BEGIN RECORD SET

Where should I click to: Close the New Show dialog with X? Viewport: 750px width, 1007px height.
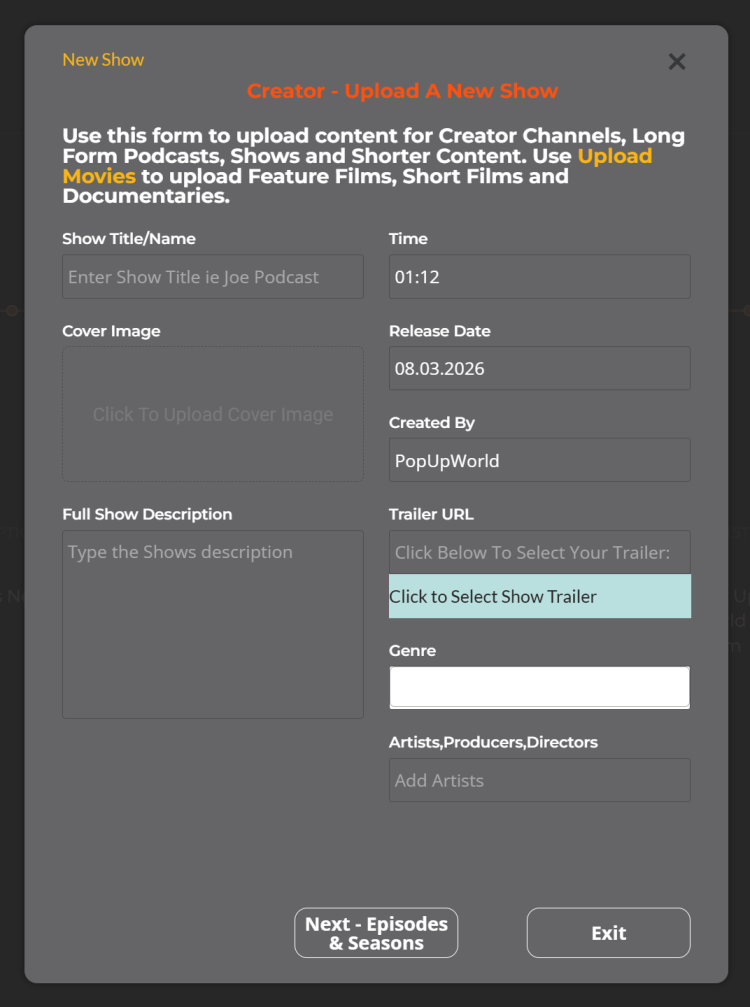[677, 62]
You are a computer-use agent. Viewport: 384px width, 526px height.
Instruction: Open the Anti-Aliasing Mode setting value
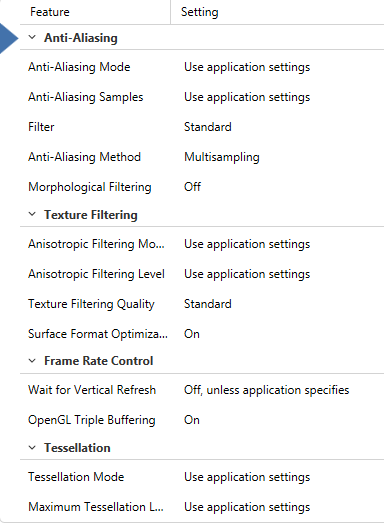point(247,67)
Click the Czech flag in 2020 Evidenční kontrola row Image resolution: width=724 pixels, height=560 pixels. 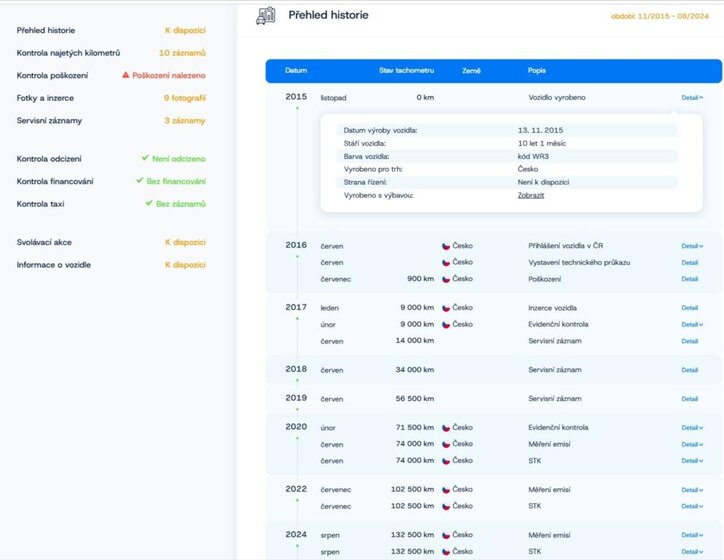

END RECORD SET

WORK REQUEST:
Images stay out, but the rest of the records must be retyped exactly.

EXERCISE OUTPUT:
Where should I click to: Close the New Show dialog with X? Viewport: 750px width, 1007px height.
[677, 62]
You are a computer-use agent. Viewport: 384px width, 526px height.
Instruction: Open the Anti-Aliasing Mode setting value
point(247,67)
Click the Czech flag in 2020 Evidenční kontrola row Image resolution: width=724 pixels, height=560 pixels. 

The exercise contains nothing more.